By Ryan Falkenberg, 19 February 2024 – Originally published by IT Web Africa.
Here’s a challenge: phone the contact centre for your bank or insurance provider and see how many language options you get. In South Africa, besides English, you’ll probably get one or two at most. And while those options cover most of the population, many others will be forced to converse in their second or third language.
Now, try and repeat that experiment with the chatbot on that bank or insurer’s website. Chances are, there’ll be even fewer options. And when there are alternative options, there’s a fair likelihood that the answers in those alternative languages won’t be as good as they are in English.
There’s a good reason for that too. Until relatively recently, anyone wanting to build a chatbot or virtual agent capable of operating in multiple languages would have had their work cut out for them. You almost had to tell the bot exactly what to say. So, if the original logic was in English and you wanted the bot to also be able to answer in French, you had to write the logic all over again in French. It was a time-consuming, expensive, and extremely unscalable process.
Things improved as online translation tools like Google Translate came to prominence. These tools could translate your website content without you having to have different versions. The accuracy of these translations was less than perfect, however. And for companies like banks, this could be seriously problematic. The last thing you want is your customers in uproar because of an inaccurate and potentially offensive translation. Even if you didn’t have to duplicate the bot’s logic, these accuracy issues meant that organisations would have been reluctant to incorporate these translation tools into their chatbot or virtual agent offerings.

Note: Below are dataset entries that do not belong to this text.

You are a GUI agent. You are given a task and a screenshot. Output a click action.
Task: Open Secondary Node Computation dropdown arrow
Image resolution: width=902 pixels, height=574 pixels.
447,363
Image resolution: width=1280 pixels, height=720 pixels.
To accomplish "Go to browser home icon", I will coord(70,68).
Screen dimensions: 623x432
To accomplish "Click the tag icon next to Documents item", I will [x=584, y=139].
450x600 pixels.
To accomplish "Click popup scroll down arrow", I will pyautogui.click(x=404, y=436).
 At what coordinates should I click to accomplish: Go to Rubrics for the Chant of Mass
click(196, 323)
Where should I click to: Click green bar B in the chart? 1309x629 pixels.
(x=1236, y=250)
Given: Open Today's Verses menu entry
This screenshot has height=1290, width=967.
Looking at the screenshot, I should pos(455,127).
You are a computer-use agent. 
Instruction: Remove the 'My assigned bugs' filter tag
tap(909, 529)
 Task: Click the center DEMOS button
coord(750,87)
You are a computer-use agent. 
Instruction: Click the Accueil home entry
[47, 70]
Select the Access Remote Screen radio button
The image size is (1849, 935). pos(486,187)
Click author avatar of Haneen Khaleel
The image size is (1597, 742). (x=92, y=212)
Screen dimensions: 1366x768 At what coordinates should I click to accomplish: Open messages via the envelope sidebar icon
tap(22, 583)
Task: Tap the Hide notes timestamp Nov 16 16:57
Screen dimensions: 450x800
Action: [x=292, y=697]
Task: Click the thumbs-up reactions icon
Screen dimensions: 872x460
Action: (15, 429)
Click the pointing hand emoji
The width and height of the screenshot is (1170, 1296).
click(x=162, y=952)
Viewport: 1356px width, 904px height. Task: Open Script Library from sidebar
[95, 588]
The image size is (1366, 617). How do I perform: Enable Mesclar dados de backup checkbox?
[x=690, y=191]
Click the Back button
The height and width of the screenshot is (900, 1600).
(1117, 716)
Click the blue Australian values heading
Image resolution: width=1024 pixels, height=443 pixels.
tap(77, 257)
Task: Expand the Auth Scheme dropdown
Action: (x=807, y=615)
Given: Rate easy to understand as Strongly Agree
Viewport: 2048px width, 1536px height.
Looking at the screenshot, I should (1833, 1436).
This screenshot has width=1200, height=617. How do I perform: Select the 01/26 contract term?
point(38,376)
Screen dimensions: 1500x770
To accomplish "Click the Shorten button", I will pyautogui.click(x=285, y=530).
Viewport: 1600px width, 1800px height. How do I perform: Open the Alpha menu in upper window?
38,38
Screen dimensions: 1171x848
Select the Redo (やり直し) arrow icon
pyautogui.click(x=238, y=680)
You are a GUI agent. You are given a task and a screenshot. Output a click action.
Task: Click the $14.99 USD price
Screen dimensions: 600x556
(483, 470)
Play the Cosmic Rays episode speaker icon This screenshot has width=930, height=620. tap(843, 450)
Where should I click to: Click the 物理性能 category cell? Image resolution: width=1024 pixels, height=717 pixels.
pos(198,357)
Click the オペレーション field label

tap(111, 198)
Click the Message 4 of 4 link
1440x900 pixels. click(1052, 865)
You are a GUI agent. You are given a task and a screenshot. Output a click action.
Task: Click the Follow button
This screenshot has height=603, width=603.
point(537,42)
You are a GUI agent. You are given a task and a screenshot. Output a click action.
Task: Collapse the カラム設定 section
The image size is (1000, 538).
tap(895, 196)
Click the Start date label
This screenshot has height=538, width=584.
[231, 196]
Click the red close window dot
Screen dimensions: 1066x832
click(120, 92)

With the rapid advances in conversational AI capabilities, and more recently the acceleration in generative AI, the accuracy of language translation has improved significantly. So much so that we can train a virtual agent in English and, by leveraging advanced language translation services, have it engage with customers in many other languages across multiple channels.
As more and more organisations make use of the powerful translation services offered by Microsoft, AWS, IBM, Google and the like, the accuracy of their translations will keep improving. While the translation of certain conversations may still not be perfect, watch this space. Within the next 12 – 18 months you will see an exponential improvement in accuracy. Even if there is a human agent working with a virtual agent, they’ll be able to help someone who’s speaking a completely different language.
The benefits offered by virtual agents with this kind of translation capability in a country with as many official languages as South Africa are obvious. Organisations can offer support in most of the official languages without having to hire people proficient in each of those languages, or spend large amounts of time and money building and maintaining multilingual virtual agents.
But the benefits go far beyond that too. Almost any business with international aspirations will be able to provide useful, accurate, and relevant support to their customers, no matter where in the world they might be from. It’s also worth noting that these translation abilities won’t just be restricted to text-based conversations but voice-based ones too.
Make no mistake, these advances are coming at pace, especially now that the tech giants are pouring billions of dollars into generative AI. Businesses can get ahead of the curve by developing a contact centre strategy that includes multilingual virtual agents automating high volumes of their rule-bound sales, service and support conversations across their digital channels.